In the classic Dickens Christmas story “A Christmas Carol” Ebenezer Scrooge; the master of humbug is haunted by three spirits. The ghost of Christmas past allows Ebenezer to remember what he has long forgotten about his past. Many of the memories are painful, bringing to the level of consciousness long buried memories of lost love and missed opportunities for kindness.

The ghost of Christmas present reveals the joy and pain of Christmas as it passes unnoticed by a man who is content to remain locked away in the prison of his own narrow worldview. Mr. Scrooge continues to add to the “ponderous chain” of his past deeds while missing many opportunities to act charitably.

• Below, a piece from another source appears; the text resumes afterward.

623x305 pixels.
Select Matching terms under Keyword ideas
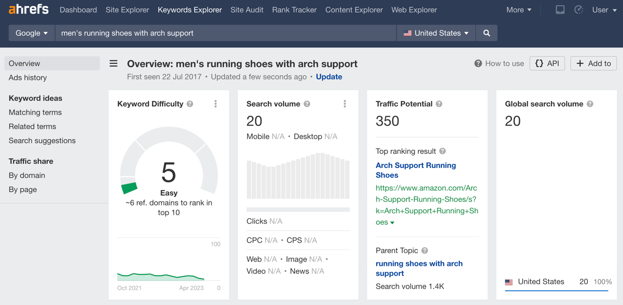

The ghost of Christmas yet to come presents the most frightening image of all. It is the future state of a man who has refused to learn from his past and act sensibly in the present. As Scrooge draws near the dreaded headstone he is forced to finally admit the man of ruin is none other than himself.

Of course, in Dickens classic story Scrooge redeems himself by realizing his greed and lack of human kindness must be replaced with the spirit of Christmas past, present, and future. He ultimately breaks free of the chain that binds him to an endless cycle of self-centeredness.

Perhaps if the three spirits of Christmas are not busy they might be persuaded to pay a visit to the Obama Administration and his progressive allies on Capitol Hill. They could appear as the ghost of bailouts past, the ghost of bailouts present, and the ghost of bailouts future. As Congress debates the financial reform bill (which should be referred to as the financial repossession bill) the ghost of bailouts past could whisk members back to 1977 for a quick visit with the Carter Administration. Congress passed the Community Reinvestment Act, ostensibly to address the problem of banks and other lending agencies refusal to grant loans to people living in low-income communities. Community activists (later community organizers) accused banks of “redlining” or targeting low-income neighborhoods for loan rejection. CRA was designed to force banks into making high-risk loans that would be backed by Freddie Mac and Fannie Mae. The number of high-risk loans and the number of homeowners rose gradually until 1992.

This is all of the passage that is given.